I sintomi delle emorroidi

  • Sanguinamento indolore
  • Sangue nelle feci (sangue rosso vivo)
  • Prurito o irritazione nella zona anale
  • Dolore o disagio
  • Gonfiore intorno all’ano
  • Un grumo (coagulo di sangue o trombo) vicino all’ano, che può essere sensibile o doloroso
  • Perdita di feci

Trovare sangue nelle feci, nella maggior parte dei casi equivale alla presenza di emorroidi, anche se non sono presenti altri sintomi. Ma questo non significa che bisogna sottovalutare tale problema: occorre rivolgersi al medico per escludere che invece non sia sinonimo di una malattia più grave, come il tumore del colon-retto. Soprattutto se il sangue è di colore rosso scuro. Importante rivolgersi ad uno specialista anche se il sanguinamento si dimostra copioso o se si abbina ad una strana debolezza: potrebbe esserci in corso un’emorragia interna. Altresì è opportuno rivolgersi al medico anche solo in caso di emorroidi che provocano dolore: perché soffrire se ci sono delle terapie? Molto spesso per paura della visita e delle indagini diagnostiche correlate.

La visita e la diagnosi per le emorroidi

In caso di emorroidi esterne è semplice perché basta una visita non invasiva. Altresì possono essere necessarie alcune particolari procedure diagnostiche per controllare l’interno del retto. Tra queste:

  • Esame rettale digitale (con l’inserimento di un dito con l’ausilio di un guanto e di un lubrificante): non sembra essere un test fastidioso
  • Proctoscopia/anoscopia/ rettoscopia, con l’ausilio di una telecamera
  • Colonscopia: esame più profondo che permette di escludere patologie serie e diverse dalle emorroidi, come un tumore dell’apparato gastrointestinale

Complicanze delle emorroidi

Una volta stabilita la causa precisa è possibile instaurare una terapia, non solo per migliorare la propria qualità di vita, ma anche per evitare le complicanze. Sono rare ma pericolose: anemia e “emorroide strozzata”, ovvero una condizione caratterizzata da dolore intenso e mancato afflusso di sangue tale da portare a necrosi il tessuto e quindi al rischio di cancrena.

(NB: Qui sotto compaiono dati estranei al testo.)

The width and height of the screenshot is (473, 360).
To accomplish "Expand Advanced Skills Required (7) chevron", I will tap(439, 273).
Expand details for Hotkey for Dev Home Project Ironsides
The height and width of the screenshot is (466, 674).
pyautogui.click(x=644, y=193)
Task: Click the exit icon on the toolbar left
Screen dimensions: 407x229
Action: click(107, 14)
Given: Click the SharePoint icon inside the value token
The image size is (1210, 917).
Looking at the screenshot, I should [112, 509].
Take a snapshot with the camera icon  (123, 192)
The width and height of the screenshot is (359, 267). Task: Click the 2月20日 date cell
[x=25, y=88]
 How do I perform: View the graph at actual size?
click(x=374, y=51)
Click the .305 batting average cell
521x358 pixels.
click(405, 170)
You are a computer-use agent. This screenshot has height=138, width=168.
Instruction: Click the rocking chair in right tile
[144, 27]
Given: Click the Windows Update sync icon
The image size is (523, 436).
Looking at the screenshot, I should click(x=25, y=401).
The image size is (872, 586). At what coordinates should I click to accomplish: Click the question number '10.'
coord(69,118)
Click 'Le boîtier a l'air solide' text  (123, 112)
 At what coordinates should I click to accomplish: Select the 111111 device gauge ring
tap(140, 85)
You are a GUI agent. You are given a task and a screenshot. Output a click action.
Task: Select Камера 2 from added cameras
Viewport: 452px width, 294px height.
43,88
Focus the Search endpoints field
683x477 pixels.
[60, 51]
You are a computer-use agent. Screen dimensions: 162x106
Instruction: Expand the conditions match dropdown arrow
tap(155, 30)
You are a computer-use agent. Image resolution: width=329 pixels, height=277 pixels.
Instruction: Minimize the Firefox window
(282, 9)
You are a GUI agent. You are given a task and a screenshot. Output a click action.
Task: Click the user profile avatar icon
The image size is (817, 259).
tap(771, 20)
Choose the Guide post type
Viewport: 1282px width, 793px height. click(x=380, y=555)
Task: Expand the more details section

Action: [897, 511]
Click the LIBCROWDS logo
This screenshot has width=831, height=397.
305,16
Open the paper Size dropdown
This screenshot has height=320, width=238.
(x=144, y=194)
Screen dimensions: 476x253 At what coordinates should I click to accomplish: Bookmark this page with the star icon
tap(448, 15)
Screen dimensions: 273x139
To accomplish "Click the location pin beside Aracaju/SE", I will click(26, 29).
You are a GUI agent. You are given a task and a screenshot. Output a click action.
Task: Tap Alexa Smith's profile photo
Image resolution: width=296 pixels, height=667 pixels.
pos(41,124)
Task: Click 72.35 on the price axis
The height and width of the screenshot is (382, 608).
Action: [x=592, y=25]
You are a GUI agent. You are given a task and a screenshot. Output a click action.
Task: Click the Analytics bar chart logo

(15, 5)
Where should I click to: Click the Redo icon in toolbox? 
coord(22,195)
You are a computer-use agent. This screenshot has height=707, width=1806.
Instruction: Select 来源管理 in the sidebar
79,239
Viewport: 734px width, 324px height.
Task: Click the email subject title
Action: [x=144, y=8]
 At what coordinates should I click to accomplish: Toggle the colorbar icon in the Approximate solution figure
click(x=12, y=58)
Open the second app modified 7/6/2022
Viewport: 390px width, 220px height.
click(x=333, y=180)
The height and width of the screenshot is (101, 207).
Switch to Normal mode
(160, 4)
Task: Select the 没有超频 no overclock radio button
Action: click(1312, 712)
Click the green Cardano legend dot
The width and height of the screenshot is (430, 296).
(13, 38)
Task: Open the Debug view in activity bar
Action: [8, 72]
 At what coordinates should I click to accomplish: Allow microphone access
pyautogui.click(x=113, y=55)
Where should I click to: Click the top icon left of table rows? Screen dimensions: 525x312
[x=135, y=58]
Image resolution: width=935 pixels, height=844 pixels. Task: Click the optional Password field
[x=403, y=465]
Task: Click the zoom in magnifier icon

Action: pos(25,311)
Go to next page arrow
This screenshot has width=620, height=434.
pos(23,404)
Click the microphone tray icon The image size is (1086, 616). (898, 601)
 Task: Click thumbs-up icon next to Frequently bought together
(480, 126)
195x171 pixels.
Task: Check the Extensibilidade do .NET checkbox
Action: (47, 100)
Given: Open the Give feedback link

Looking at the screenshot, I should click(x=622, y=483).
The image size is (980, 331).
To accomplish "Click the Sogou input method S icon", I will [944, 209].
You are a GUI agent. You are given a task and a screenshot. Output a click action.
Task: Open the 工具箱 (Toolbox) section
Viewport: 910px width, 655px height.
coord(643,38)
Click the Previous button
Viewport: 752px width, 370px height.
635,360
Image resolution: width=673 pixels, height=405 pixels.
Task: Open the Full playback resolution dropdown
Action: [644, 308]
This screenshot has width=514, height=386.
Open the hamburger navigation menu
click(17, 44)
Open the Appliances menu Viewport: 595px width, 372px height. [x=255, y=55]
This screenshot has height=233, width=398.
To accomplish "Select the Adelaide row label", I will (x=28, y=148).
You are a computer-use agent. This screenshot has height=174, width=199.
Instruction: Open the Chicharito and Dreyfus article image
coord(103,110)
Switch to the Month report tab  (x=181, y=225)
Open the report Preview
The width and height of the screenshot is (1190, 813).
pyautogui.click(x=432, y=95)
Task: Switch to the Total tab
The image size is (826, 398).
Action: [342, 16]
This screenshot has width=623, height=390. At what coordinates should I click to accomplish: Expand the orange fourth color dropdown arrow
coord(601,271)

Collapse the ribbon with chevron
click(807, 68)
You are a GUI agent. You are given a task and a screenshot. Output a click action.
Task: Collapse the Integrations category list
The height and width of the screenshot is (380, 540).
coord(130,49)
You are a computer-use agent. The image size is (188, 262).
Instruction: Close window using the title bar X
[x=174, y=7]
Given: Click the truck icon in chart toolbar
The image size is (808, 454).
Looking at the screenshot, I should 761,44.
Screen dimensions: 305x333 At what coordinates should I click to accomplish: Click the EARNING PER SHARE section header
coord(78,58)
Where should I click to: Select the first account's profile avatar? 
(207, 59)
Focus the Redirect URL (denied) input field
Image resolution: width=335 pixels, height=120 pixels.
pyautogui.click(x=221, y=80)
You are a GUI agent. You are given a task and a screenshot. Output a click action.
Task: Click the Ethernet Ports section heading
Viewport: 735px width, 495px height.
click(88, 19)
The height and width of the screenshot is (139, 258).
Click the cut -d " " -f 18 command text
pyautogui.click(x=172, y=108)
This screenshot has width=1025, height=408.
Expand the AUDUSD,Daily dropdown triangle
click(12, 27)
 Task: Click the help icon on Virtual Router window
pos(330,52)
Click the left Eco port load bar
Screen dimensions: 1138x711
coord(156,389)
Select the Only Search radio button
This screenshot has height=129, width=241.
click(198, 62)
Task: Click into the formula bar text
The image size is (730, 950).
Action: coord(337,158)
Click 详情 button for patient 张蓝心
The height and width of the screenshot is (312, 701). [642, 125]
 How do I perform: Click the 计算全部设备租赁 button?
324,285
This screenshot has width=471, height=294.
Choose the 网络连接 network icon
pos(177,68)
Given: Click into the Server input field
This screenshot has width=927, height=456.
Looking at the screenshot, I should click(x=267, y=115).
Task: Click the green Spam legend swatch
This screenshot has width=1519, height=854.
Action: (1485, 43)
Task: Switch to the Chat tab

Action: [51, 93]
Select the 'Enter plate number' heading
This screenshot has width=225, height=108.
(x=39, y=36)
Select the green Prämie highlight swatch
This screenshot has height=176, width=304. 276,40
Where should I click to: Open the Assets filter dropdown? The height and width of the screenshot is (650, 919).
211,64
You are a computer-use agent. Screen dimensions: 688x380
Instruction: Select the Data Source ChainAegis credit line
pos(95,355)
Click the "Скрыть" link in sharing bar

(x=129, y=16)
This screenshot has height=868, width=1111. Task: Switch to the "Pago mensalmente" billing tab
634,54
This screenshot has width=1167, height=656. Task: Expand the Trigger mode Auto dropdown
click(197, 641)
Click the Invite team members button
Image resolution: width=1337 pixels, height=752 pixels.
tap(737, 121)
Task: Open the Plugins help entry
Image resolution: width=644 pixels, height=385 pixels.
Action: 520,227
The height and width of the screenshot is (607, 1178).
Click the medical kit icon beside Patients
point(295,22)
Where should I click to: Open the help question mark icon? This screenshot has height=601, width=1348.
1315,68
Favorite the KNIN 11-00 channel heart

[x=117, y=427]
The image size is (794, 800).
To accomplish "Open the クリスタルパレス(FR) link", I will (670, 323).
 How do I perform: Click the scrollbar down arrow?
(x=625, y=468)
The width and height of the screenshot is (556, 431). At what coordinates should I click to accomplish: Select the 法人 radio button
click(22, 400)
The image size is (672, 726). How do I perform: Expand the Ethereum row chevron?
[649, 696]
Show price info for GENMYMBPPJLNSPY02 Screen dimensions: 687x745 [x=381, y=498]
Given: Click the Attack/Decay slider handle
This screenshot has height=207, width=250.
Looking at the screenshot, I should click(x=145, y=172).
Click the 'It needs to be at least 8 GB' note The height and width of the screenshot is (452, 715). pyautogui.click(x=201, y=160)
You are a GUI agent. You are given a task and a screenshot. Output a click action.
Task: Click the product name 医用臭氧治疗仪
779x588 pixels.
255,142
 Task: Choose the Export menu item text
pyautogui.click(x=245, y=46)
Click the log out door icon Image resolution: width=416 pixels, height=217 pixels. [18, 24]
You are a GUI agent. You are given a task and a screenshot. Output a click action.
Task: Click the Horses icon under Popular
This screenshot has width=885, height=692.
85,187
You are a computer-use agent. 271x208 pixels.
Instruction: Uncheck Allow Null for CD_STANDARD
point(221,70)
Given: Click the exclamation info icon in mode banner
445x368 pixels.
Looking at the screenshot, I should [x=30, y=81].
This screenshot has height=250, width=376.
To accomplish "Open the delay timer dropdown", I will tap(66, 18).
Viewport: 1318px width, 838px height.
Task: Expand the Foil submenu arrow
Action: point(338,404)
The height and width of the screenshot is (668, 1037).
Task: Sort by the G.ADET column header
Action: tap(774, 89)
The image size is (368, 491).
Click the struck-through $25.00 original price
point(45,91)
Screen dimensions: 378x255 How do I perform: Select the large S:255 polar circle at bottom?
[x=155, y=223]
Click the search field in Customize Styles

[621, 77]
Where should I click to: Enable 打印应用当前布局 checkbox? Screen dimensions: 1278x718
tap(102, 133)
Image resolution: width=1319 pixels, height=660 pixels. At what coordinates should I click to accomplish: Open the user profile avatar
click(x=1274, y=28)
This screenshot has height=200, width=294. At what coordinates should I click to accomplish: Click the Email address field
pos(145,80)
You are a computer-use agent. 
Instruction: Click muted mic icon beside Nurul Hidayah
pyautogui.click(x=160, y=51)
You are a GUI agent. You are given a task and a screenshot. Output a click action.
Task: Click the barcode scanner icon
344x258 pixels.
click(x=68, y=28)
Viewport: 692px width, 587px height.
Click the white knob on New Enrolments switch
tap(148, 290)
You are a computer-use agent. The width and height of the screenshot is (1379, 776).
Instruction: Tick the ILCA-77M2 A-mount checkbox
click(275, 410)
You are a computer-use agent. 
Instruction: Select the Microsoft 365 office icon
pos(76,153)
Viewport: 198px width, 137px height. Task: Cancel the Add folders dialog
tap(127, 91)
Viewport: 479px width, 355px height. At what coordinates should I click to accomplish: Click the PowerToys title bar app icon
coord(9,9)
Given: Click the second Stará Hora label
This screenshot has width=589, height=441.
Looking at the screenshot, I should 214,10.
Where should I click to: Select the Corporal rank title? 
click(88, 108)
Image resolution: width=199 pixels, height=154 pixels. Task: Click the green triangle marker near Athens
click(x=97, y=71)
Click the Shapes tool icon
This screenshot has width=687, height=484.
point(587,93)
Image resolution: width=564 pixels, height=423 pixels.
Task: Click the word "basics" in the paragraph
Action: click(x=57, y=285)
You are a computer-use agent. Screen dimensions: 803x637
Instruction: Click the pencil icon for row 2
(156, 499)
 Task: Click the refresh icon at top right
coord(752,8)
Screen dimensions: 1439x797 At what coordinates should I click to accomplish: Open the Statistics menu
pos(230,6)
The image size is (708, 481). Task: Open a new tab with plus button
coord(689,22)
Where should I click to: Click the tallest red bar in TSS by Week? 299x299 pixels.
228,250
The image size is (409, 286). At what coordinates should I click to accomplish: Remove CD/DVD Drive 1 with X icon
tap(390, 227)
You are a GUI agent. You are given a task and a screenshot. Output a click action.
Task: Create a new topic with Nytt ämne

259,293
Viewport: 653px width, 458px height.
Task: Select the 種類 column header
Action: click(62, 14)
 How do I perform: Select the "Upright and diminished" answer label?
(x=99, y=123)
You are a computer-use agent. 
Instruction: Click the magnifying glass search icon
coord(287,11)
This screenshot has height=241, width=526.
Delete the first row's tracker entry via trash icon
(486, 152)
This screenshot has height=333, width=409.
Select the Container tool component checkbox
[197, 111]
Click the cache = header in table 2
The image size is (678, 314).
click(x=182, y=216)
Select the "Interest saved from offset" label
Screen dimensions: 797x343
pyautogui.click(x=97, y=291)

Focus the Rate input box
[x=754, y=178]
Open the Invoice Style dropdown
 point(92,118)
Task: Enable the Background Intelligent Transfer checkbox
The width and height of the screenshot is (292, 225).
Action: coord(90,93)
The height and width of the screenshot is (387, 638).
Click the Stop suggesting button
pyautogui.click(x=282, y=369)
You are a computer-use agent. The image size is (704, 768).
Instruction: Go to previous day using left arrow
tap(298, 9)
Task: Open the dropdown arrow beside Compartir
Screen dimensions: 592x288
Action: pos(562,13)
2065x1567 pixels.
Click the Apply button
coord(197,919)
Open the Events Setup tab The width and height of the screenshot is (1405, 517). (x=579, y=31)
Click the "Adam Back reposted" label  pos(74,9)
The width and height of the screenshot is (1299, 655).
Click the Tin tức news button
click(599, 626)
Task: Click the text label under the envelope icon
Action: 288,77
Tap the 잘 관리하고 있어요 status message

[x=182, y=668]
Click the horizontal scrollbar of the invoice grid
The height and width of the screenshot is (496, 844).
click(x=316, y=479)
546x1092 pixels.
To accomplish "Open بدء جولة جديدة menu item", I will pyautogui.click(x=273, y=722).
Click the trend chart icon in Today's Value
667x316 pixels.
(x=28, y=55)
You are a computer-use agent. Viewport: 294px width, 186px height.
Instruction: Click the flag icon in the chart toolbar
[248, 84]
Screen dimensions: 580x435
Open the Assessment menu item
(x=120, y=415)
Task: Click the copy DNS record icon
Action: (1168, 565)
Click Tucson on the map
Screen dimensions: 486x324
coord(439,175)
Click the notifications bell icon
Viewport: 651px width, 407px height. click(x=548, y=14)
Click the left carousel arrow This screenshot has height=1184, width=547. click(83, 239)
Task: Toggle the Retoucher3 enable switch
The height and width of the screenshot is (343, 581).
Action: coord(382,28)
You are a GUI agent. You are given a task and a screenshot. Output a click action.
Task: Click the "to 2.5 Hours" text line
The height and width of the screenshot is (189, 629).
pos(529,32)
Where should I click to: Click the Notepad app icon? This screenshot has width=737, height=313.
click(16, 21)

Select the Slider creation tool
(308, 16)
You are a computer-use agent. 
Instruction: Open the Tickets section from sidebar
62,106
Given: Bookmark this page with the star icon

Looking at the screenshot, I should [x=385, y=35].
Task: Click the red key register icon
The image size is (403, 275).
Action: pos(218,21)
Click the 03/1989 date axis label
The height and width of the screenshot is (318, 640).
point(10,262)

Alimentazione per prevenire le emorroidi

La stitichezza è una componente importante per lo sviluppo di emorroidi per cui è importante evitarla, grazie ad un’alimentazione ricca di fibre: buona norma è mangiare una discreta quantità di frutta, verdura e cereali integrali. In più è importante bere almeno 8 bicchieri di acqua al giorno.

Emorroidi in gravidanza

Anche la gravidanza è un fattore predisponente per le emorroidi per il peso che l’utero ed il bambino sviluppano sul retto. Anche  in questo caso un’alimentazione ricca di fibre è consigliata, insieme ad impacchi di ghiaccio (in grado di limitare la sensazione di dolore e restringere la vena) e a farmaci (essenzialmente pomate) da applicare localmente: ve ne sono prive di controindicazioni per la gestazione.